The U.S. Navy is looking to turn its newest air-to-air missile, the massive AIM-174B Gunslinger, into an air-launched hypersonic weapon interceptor by using a new warhead designed for “area effects.”
The U.S. Missile Defense Agency just published a new solicitation to industry, looking to develop, test, and field a new series of warheads designed specifically for hypersonic missile defense, using what it describe as “wide area effect concepts.” This request is specifically for warheads – and not for new weapon systems – with the intent to field service-ready capabilities that can be easily integrated into America’s existing air defense apparatus.
But don’t let that fool you: Despite the Navy’s plug-and-play intentions, the addition of such a warhead to the AIM-174B could create an air defense capability unmatched by any system or platform. This could be done by effectively turning F/A-18 Super Hornets into roving air-defense assets capable of bringing down inbound hypersonic missiles.
The Gunslinger is already a uniquely capable weapon, with an extremely large 140–pound high explosive warhead (that’s more than three times the size of the AMRAAM’s and nearly seven times the size of the Sidewinder’s) and a maximum engagement range that may exceed 300 miles, making it one of the farthest-reaching air-to-air missiles on the planet. This weapon has such significant reach, in fact, that it’s meant to gather target data from multiple sources while closing with enemy aircraft, as the missile reaches farther out than the launching fighter’s radar can see.
Based directly on the ship-launched SM-6 interceptor, this massive air-to-air missile stretches nearly 15.5 feet long, with a roughly 13.5 inches diameter and a total weight of 1,900 pounds. That makes it nearly two feet longer and about 900 pounds heavier than the legendary AIM-54 Phoenix missile that once equipped the Navy’s F-14 Tomcats, while boasting the ability to reach targets potentially more than three times farther away.
The AIM-174B and the SM-6 it’s based on were built for much more than long-distance engagements alone. They carry an enlarged radar seeker derived from the one found inside the AMRAAM, along with the datalink necessary for midcourse target updates. They sufficient propulsion to close with targets at Mach 3.5 and a combination of tail fins and canards that allow for extreme aerobatic maneuvers. As a result, in its surface-launched form (which uses a Mk 72 rocket booster to iniially get airborne) the weapon is rated for a vast array of intercepts, ranging from sea-skimming supersonic cruise missiles to just about any fixed or rotary wing aircraft and even medium-range ballistic missiles in their terminal phases of flight.
The weapon is so effective at intercepting fast-moving and maneuverable targets that it is currently considered to be the only air defense interceptor in the world that’s rated to bring down modern hypersonic missiles, at least, in the right set of circumstances. And if all that wasn’t enough, it also has a secondary capability to strike surface targets like enemy warships or ground facilities.
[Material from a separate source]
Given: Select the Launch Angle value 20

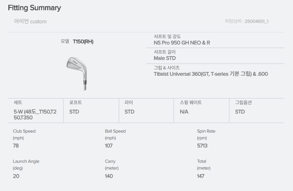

Given the weapon’s wide array of capabilities, the Navy opted to mount it on F/A-18 Super Hornets to not only dramatically increase its potential engagement ranges but, with the development of new area-effect warheads, provide airborne hypersonic missile defense capabilities for carrier strike groups and other assets.
The F/A-18 Super Hornet, which is currently the only fighter known to carry the Gunslinger, has an unclassified combat radius – the distance it can fly out, deploy weapons, and make it back on internal fuel alone – of around 511 miles. Yet, the aircraft’s combat radius is considerably less when it carries a full loadout of AIM-174Bs, AIM-120s, and AIM-9s.
Nonetheless, these fighters could orbit the carrier strike group – bolstered by the refueling capabilities of other Super Hornets and soon, the MQ-25 Stingray drone refueler – and at the earliest sign of an inbound hypersonic missile launch their AIM-174Bs from farther out than the Navy’s SM-6s, creating what amounts to a second or even third layer of hypersonic air defense between adversary and aircraft carrier. Air defense is never a sure thing, least of all when dealing with maneuvering hypersonic weapons, so this could be a vital capability.
This could also allow the Navy to scramble fighters for hypersonic missile defense over or around other high-value targets on extremely short notice, creating temporary barriers over the battlefield until ground-based systems can be repositioned to take over the job. This could be particularly important in rapidly escalating situations as something of a hypersonic stopgap in far-flung theaters.
But in order to be really effective, the massive 140-pound warhead carried by both the SM-6 and AIM-174B must be turned into a more “area effect” oriented weapon. These warheads are already designed to create a large blast radius to bring down airborne targets, but a payload designed to increase that radius while maintaining enough force to take a Mach 20 missile out of the sky would dramatically improve the weapon’s chances at a successful shoot-down.